(214w) Simulation of Molecules of Arbitrary Geometry Using GO-MC (GPU-Optimized Monte Carlo)

Authors: 
Mick, J. R., Wayne State University
Rushaidat, K. I., Wayne State University
Li, Y., Wayne State University
Hailat, E., Wayne State University
Schwiebert, L., Wayne State University
Potoff, J. J., Wayne State University



The simulation of systems containing over 100,000 atoms has become commonplace with the development open-source parallelized molecular dynamics simulation codes, such as LAMMPS and NAMD [1, 2].    In addition to outstanding scaling across CPUs, these codes, and others, such as HOOMD [3], have been written to utilize inexpensive graphics processors.  For the simulation of processes at constant temperature and or pressure, molecular dynamics is clearly the method of choice, however, chemical or biological processes that occur at constant chemical potential require simulation in an ensemble that allows for fluctuations in the number of molecules.   Simulation in open systems is performed typically with Monte Carlo simulations in either the grand canonical or Gibbs ensembles.  However, the large system sizes [4, 5] required for biomolecular systems make such calculations computationally prohibitive using existing serial codes. 

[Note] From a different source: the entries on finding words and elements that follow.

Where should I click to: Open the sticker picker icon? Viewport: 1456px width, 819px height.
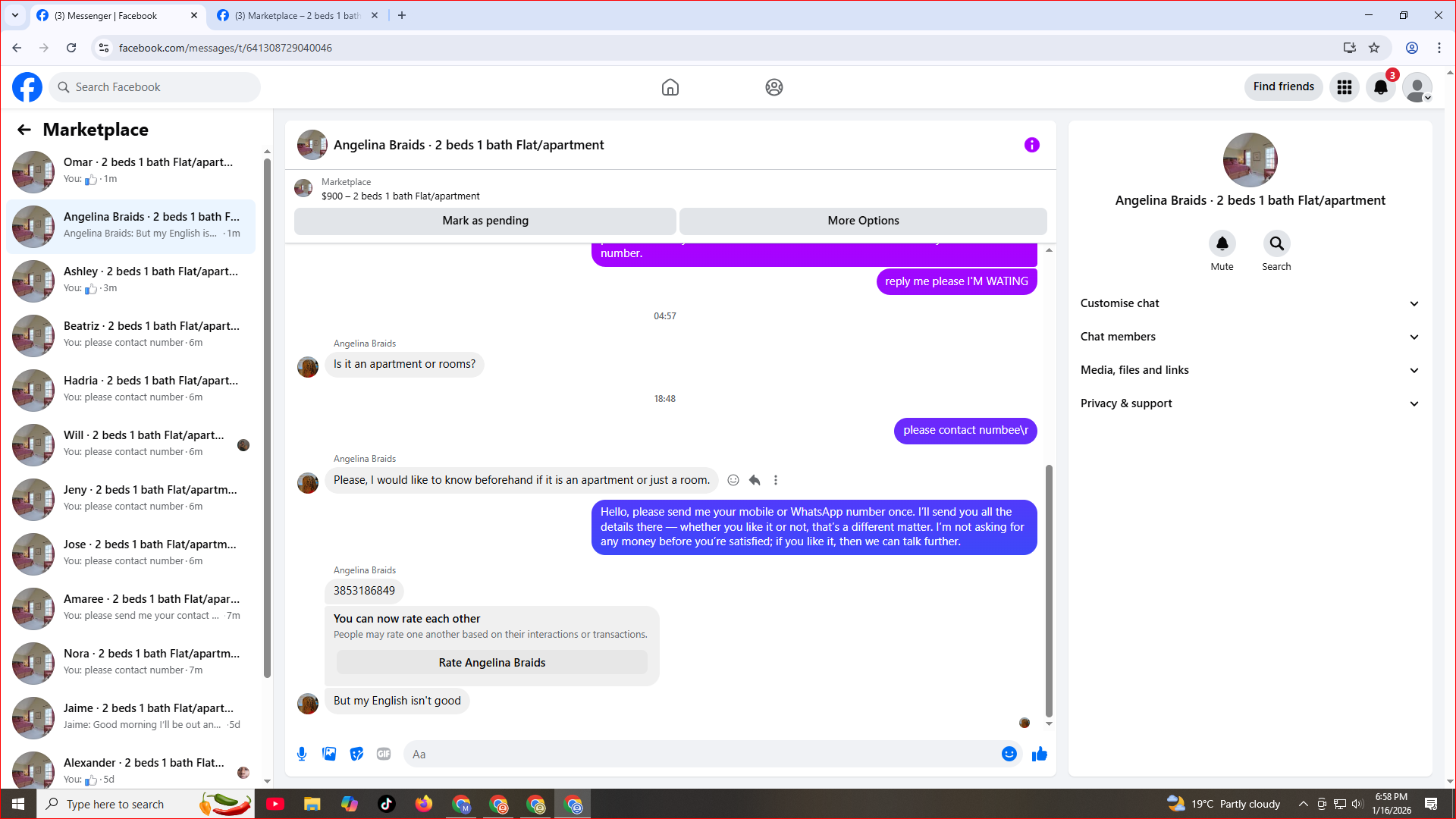click(356, 754)
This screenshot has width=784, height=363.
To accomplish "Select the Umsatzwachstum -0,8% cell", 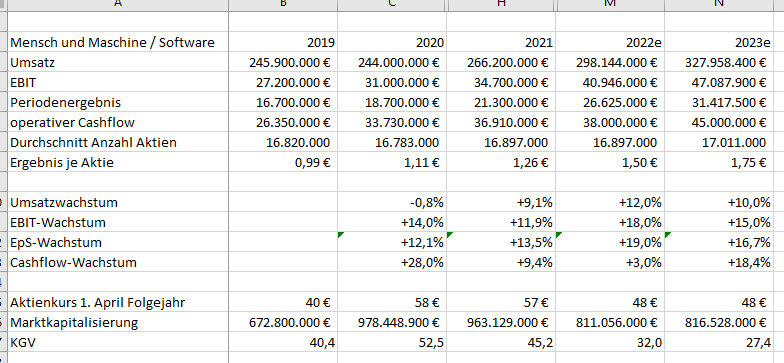I will pyautogui.click(x=392, y=202).
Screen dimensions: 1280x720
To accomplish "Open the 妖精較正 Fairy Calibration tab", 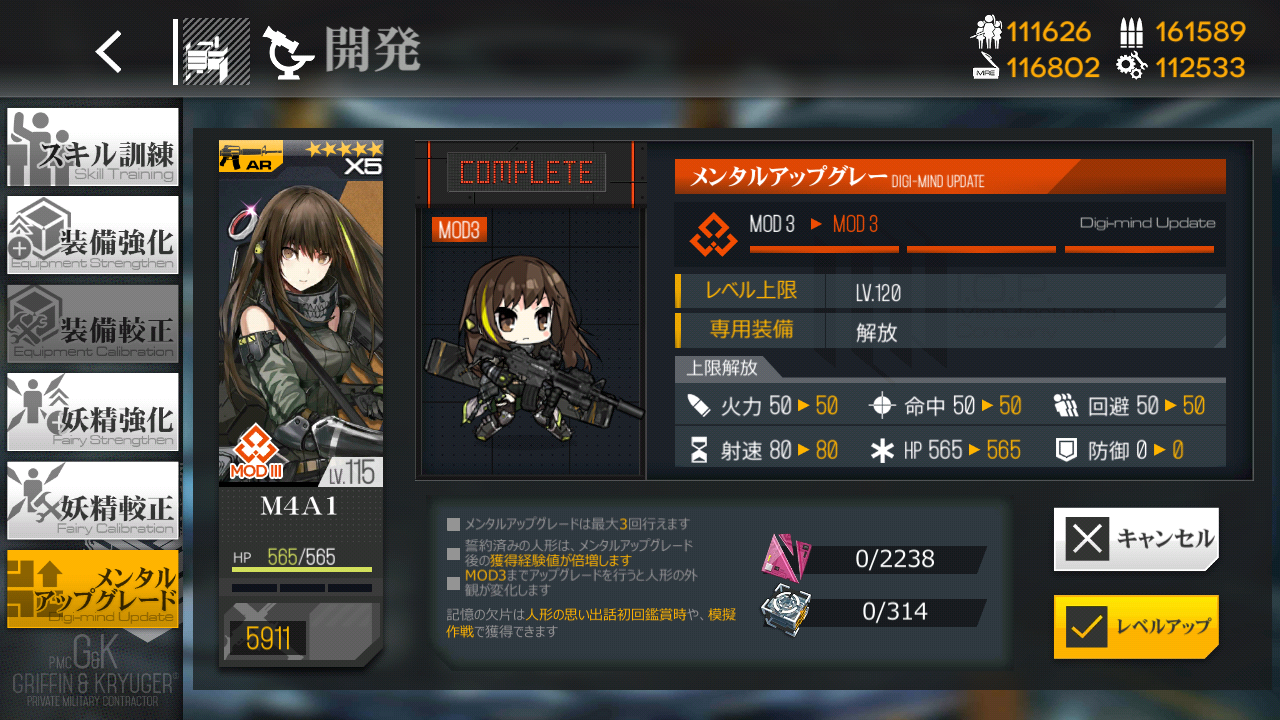I will (x=93, y=500).
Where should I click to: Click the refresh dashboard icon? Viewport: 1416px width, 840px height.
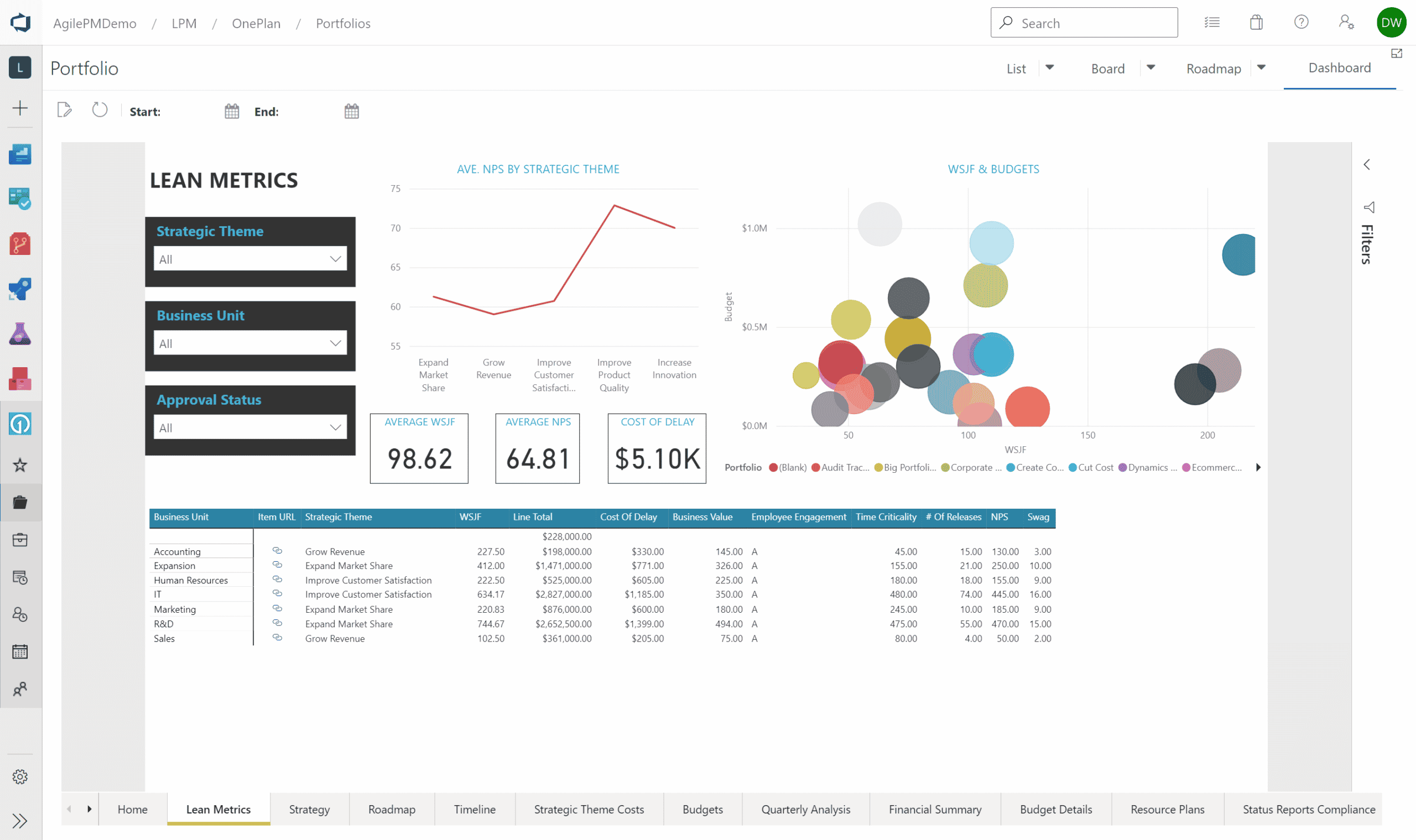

In this work, a multi-ensemble Monte Carlo simulation engine, GO-MC(GPU-Optimized Monte Carlo), capable of simulating systems of tens of thousands of molecules of arbitrary geometry on a desktop workstation is presented.  The engine is built on past code to simulate linear molecules on the GPU [6, 7] and is written in C++ using NVIDIA Corp.’s Compute Unified Device Architecture (CUDA) API.  Performance comparisons are made between GPU implementations of the coupled-decoupled and a coupled configurational bias methods [8-10]; as measured by acceptance rates and computation time on the device.  The coupled approach, while inefficient on the CPU, shows promise on the GPU due to better thread balancing.  Performance improvements due to the use of a nearest neighbor cell list [11] are discussed.   Further code optimizations available on the NVIDIA Kepler architecture are described.